Top of Records for processing

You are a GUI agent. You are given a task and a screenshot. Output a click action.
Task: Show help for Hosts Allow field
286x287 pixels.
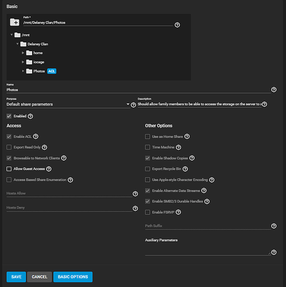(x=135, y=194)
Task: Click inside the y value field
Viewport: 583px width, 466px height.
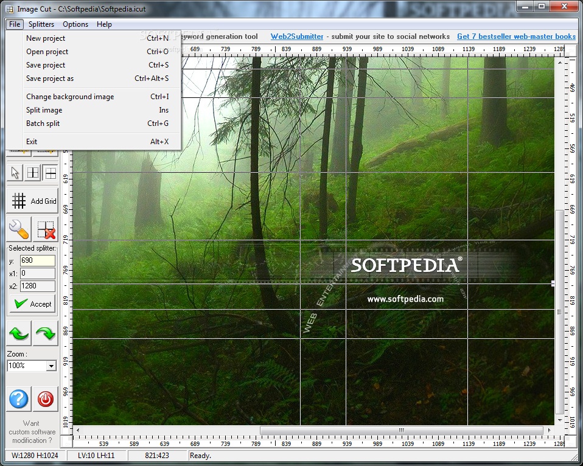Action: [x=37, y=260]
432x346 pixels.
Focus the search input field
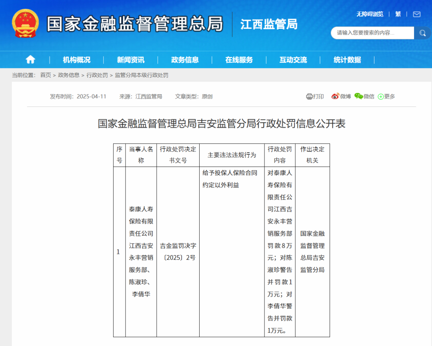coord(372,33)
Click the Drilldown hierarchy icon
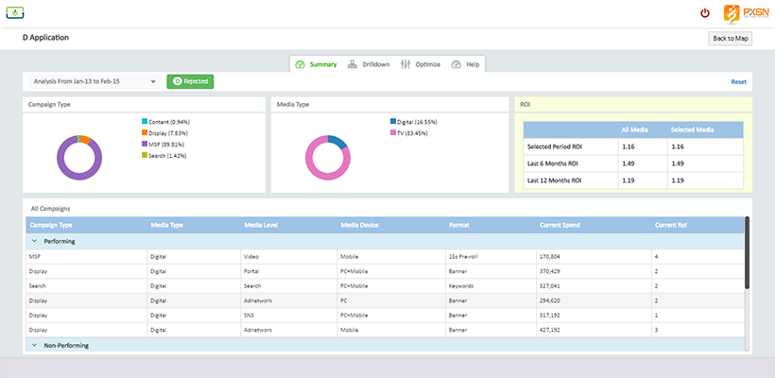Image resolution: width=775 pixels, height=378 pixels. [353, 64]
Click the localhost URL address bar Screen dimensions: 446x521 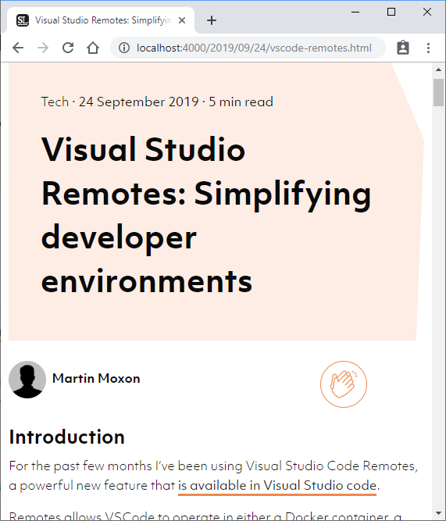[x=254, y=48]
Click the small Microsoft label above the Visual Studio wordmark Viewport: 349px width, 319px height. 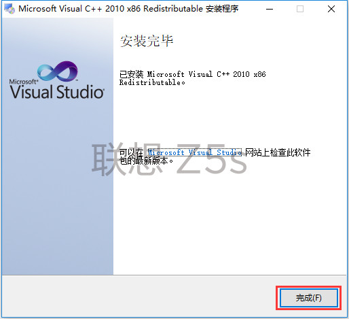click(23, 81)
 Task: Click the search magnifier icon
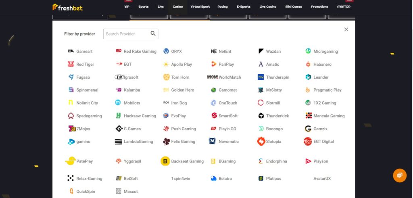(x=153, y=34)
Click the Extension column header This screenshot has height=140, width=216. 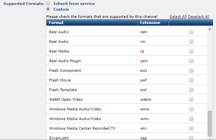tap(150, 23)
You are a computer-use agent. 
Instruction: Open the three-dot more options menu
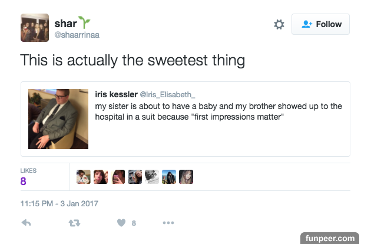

Bottom of Records for processing

Task brief
Gather all lines from the records above in which "agent" appears.

Solved exercise
You are a GUI agent. You are given a task and a screenshot. Output a click action.
You are a computer-use agent. 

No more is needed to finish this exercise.